- TEXT FOR ANALYSIS -
Start of Block
Convening a panel of internationally acclaimed artists featured in In Pursuit: Artists’ Perspectives on a Nation, the National Liberty Museum presents a discussion on the power of art and freedom of expression. Moderator Stephanie Sparling Williams, Curator of American Art at the Brooklyn Museum, will lead the discussion, exploring the important role that art plays in liberal societies and the real tensions that emerge when artists engage in contemporary political and social movements. Hear directly from artists on how they maneuver in a challenging era of political polarization and around forces of social moderation and even censorship. Is art ever just… art? Or is the personal still political.
Presented as part of Civic Season, the panel discussion will be followed by a Q&A facilitated by Gen Z Civic Season Design Fellow Nsisong Udosen.
This event is online on Zoom. Virtual meeting information will be sent via email upon registration.
End of Block
[Stored entries]
Start of Block
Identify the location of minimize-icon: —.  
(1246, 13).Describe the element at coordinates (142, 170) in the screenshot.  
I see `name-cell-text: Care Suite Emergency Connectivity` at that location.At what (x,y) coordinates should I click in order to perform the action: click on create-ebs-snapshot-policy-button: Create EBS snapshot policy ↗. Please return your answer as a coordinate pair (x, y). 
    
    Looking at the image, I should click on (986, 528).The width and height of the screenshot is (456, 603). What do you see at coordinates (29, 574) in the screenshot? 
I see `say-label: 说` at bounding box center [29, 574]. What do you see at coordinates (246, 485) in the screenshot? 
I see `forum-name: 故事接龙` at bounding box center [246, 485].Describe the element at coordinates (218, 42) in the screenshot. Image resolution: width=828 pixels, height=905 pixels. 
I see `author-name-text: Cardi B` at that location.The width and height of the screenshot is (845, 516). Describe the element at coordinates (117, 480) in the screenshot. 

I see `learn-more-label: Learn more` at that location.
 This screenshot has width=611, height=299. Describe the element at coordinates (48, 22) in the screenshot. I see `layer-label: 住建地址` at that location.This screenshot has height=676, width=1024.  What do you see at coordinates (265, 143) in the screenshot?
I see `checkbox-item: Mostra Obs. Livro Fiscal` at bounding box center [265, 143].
End of Block
- EXERCISE DETAILS -
Reproduce the announcement of the panel discussion on art and freedom of expression word for word, in full.

- EXERCISE RESPONSE -
Convening a panel of internationally acclaimed artists featured in In Pursuit: Artists’ Perspectives on a Nation, the National Liberty Museum presents a discussion on the power of art and freedom of expression. Moderator Stephanie Sparling Williams, Curator of American Art at the Brooklyn Museum, will lead the discussion, exploring the important role that art plays in liberal societies and the real tensions that emerge when artists engage in contemporary political and social movements. Hear directly from artists on how they maneuver in a challenging era of political polarization and around forces of social moderation and even censorship. Is art ever just… art? Or is the personal still political.
Presented as part of Civic Season, the panel discussion will be followed by a Q&A facilitated by Gen Z Civic Season Design Fellow Nsisong Udosen.
This event is online on Zoom. Virtual meeting information will be sent via email upon registration.